• [Set problem]:
Please transcribe the MatrixBuilder documentation below word for word, keeping every line, symbol and code fragment unchanged.

• [Source text]:
Class that evaluates a (multi-)shapelet basis at predefined points.

The output “matrix” has pixels along the rows, and basis elements along columns; this is the design matrix involved in a linear least squares fit for the basis coefficients.

A MatrixBuilder can be constructed in two ways: via one of its own constructors, or via a MatrixBuilderFactory. Using the latter allows the workspace arrays used by the MatrixBuilder to be shared between instances. See MatrixBuilderFactory and MatrixBuilderWorkspace for more information.

template<typename T>
class MatrixBuilderFactory
#include <MatrixBuilder.h>

A factory class for MatrixBuilder, providing more control over workspace memory.

To allocate workspace manually for a MatrixBuilder, we use the following pattern:;

MatrixBuilderFactory<T> factory(...);
MatrixBuilderWorkspace<T> workspace(factory.computeWorkspace());
MatrixBuilder<T> builder = factory(workspace);
Because we aren’t doing anything special with the workspace, however, this is actually exactly equivalent to just constructing the MatrixBuilder directly, i.e.:
MatrixBuilder<T> builder(...);

A more interesting case is if we want to use the same workspace for a pair of MatrixBuilders:

MatrixBuilderFactory<T> factory1(...);
MatrixBuilderFactory<T> factory2(...);
MatrixBuilderWorkspace<T> workspace1(
   std::max(factory1.computeWorkspace(), factory2.computeWorkspace())

[Target position records]
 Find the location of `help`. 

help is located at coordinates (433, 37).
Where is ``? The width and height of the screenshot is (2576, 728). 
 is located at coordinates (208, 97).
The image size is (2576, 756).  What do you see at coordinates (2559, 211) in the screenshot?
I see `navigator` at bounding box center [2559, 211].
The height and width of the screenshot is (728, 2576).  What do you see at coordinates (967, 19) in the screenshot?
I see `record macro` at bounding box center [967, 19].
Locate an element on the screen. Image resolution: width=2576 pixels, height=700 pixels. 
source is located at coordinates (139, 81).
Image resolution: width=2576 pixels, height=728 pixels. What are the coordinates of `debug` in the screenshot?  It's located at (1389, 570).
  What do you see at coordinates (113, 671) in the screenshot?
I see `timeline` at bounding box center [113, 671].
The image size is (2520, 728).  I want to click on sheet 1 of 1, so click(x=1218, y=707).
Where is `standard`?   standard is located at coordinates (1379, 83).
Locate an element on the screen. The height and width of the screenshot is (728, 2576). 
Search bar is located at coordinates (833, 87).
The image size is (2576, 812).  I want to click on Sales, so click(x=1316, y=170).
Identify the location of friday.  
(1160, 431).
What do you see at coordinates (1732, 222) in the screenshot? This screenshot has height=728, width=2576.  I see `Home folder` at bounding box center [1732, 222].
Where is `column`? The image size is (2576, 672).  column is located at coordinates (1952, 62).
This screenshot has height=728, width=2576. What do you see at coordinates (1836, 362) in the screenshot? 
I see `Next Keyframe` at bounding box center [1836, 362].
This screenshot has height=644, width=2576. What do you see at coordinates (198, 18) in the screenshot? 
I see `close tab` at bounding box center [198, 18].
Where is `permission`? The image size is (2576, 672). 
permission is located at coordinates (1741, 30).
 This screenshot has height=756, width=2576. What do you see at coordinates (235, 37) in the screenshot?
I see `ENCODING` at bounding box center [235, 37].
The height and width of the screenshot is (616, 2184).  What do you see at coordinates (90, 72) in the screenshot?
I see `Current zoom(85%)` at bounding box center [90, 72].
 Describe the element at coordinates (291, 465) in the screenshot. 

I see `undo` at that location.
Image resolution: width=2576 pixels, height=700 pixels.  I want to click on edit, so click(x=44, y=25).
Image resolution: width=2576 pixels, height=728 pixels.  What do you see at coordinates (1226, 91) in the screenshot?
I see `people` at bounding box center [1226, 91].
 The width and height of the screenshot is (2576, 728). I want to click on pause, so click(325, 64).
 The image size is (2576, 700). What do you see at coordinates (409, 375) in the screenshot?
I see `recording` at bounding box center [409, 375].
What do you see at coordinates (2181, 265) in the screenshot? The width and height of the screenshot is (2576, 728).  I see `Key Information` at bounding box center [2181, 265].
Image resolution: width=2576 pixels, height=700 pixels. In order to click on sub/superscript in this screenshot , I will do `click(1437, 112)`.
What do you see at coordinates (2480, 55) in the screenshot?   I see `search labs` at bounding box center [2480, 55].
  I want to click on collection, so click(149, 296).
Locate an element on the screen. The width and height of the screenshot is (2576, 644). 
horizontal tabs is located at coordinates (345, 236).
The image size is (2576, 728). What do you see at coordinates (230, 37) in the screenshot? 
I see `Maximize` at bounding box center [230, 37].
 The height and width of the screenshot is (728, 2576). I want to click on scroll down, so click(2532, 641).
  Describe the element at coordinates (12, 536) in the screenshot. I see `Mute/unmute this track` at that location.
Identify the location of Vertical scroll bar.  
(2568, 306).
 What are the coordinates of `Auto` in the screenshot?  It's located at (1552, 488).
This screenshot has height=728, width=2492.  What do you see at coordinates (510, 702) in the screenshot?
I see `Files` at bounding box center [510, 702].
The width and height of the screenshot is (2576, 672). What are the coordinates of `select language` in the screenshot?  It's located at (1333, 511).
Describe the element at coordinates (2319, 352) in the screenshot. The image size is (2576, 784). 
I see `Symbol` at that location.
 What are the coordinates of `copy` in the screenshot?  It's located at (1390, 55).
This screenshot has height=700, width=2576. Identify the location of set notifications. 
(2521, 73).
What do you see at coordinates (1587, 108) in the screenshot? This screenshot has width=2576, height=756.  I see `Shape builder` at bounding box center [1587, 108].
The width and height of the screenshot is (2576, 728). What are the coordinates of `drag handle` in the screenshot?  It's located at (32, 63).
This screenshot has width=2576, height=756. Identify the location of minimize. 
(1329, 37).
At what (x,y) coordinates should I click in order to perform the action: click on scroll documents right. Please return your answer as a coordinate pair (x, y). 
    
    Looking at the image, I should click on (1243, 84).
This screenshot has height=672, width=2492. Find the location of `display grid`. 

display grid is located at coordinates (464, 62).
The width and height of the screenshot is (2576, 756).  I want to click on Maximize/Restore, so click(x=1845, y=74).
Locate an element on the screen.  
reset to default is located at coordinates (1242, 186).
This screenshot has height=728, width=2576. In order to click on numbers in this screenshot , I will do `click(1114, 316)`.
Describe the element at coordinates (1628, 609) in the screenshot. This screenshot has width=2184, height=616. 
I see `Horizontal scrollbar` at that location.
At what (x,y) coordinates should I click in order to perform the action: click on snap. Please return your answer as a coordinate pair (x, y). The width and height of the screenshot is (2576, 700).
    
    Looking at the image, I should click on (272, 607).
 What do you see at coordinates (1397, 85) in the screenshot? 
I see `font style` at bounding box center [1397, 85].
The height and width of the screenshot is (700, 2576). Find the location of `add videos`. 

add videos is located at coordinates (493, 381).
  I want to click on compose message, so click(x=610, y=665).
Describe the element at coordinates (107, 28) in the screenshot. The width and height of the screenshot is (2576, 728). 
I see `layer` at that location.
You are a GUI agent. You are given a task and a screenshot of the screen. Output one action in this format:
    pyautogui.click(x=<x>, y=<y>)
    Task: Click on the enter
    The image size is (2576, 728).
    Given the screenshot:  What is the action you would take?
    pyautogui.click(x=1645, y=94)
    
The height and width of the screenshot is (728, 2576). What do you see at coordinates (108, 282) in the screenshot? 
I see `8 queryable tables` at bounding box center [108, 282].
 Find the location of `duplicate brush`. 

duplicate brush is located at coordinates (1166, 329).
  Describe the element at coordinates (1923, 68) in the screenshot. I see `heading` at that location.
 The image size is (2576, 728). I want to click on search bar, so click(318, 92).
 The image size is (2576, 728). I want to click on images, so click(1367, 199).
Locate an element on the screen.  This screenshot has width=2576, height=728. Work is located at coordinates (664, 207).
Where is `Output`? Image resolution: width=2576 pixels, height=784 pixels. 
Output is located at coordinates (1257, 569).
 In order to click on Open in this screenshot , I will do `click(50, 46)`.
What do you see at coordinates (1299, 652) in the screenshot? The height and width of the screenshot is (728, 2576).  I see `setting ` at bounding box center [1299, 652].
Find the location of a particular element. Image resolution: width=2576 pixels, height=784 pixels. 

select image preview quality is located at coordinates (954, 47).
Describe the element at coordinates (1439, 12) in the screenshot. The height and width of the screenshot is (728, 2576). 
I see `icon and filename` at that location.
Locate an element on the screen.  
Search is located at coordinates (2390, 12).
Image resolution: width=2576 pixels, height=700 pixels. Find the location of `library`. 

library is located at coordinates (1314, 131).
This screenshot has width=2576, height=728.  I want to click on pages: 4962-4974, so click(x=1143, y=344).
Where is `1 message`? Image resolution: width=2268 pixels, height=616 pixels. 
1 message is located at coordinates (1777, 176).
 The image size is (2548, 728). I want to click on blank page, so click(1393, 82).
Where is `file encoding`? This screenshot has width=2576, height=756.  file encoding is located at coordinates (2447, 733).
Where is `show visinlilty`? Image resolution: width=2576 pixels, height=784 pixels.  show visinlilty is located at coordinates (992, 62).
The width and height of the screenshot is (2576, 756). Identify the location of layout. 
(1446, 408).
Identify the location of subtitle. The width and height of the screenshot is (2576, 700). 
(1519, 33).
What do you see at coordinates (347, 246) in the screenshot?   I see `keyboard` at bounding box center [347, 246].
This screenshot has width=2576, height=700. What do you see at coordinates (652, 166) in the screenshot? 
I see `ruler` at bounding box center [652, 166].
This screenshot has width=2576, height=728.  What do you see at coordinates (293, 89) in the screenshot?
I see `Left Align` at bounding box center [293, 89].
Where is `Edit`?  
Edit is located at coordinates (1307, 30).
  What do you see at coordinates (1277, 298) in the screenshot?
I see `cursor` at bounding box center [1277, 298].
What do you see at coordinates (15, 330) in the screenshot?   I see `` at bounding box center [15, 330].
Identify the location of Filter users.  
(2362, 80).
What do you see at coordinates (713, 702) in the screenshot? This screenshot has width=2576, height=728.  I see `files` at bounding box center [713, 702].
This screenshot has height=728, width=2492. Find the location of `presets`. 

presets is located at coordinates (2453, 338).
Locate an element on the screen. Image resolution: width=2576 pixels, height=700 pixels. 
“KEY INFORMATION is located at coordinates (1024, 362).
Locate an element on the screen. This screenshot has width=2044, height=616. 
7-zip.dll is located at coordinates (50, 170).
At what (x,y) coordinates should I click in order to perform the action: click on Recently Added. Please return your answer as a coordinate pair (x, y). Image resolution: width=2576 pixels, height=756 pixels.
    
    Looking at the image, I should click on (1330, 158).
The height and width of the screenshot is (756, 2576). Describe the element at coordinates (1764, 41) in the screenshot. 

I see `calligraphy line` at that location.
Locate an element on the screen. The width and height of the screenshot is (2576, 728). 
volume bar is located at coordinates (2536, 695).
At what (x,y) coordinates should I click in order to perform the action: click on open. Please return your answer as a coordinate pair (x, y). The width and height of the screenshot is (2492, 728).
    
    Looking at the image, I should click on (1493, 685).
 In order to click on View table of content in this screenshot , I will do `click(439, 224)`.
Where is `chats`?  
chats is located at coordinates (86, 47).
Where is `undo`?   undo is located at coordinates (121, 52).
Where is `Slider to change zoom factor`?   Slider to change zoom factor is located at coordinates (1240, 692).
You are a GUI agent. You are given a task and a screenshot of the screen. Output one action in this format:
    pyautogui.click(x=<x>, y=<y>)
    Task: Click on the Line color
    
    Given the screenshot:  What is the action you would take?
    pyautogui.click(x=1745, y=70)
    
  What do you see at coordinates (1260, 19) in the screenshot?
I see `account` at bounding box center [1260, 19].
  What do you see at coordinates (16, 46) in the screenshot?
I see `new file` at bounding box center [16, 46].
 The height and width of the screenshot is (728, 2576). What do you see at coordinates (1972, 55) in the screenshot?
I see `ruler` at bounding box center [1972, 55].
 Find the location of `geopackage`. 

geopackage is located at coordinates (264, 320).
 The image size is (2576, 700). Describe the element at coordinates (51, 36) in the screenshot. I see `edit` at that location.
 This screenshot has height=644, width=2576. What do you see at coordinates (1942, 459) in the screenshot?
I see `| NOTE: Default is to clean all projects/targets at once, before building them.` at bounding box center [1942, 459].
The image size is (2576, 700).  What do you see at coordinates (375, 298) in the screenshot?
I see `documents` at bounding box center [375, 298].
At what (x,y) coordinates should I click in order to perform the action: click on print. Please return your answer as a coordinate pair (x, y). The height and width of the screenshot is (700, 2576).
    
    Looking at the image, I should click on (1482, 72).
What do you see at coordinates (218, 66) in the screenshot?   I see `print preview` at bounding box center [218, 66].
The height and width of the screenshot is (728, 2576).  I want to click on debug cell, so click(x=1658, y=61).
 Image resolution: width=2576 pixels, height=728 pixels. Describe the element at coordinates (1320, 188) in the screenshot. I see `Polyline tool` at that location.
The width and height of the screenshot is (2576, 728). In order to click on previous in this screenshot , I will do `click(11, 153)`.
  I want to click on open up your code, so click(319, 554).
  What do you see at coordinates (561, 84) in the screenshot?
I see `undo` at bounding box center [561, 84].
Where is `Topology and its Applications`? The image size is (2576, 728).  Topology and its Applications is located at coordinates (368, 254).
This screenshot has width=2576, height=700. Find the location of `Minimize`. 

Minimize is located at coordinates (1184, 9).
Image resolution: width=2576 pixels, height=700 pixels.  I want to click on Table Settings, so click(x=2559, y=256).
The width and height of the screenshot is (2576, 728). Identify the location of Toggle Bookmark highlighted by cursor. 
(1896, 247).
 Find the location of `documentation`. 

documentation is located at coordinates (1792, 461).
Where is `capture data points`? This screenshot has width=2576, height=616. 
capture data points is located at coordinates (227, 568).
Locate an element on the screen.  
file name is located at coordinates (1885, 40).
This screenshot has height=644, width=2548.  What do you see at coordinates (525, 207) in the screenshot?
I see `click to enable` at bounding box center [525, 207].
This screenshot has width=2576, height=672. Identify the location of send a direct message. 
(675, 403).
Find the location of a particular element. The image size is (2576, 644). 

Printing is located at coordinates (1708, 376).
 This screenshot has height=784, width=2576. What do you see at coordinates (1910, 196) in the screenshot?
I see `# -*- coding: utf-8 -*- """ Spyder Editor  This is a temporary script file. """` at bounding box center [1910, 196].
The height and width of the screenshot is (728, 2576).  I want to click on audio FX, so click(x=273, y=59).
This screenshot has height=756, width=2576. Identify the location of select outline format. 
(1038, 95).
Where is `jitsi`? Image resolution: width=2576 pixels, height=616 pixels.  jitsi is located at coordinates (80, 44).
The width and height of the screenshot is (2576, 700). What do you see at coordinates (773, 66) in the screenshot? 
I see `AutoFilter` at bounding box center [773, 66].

• [Answer to the problem]:
Class that evaluates a (multi-)shapelet basis at predefined points.

The output “matrix” has pixels along the rows, and basis elements along columns; this is the design matrix involved in a linear least squares fit for the basis coefficients.

A MatrixBuilder can be constructed in two ways: via one of its own constructors, or via a MatrixBuilderFactory. Using the latter allows the workspace arrays used by the MatrixBuilder to be shared between instances. See MatrixBuilderFactory and MatrixBuilderWorkspace for more information.

template<typename T>
class MatrixBuilderFactory
#include <MatrixBuilder.h>

A factory class for MatrixBuilder, providing more control over workspace memory.

To allocate workspace manually for a MatrixBuilder, we use the following pattern:;

MatrixBuilderFactory<T> factory(...);
MatrixBuilderWorkspace<T> workspace(factory.computeWorkspace());
MatrixBuilder<T> builder = factory(workspace);
Because we aren’t doing anything special with the workspace, however, this is actually exactly equivalent to just constructing the MatrixBuilder directly, i.e.:
MatrixBuilder<T> builder(...);

A more interesting case is if we want to use the same workspace for a pair of MatrixBuilders:

MatrixBuilderFactory<T> factory1(...);
MatrixBuilderFactory<T> factory2(...);
MatrixBuilderWorkspace<T> workspace1(
   std::max(factory1.computeWorkspace(), factory2.computeWorkspace())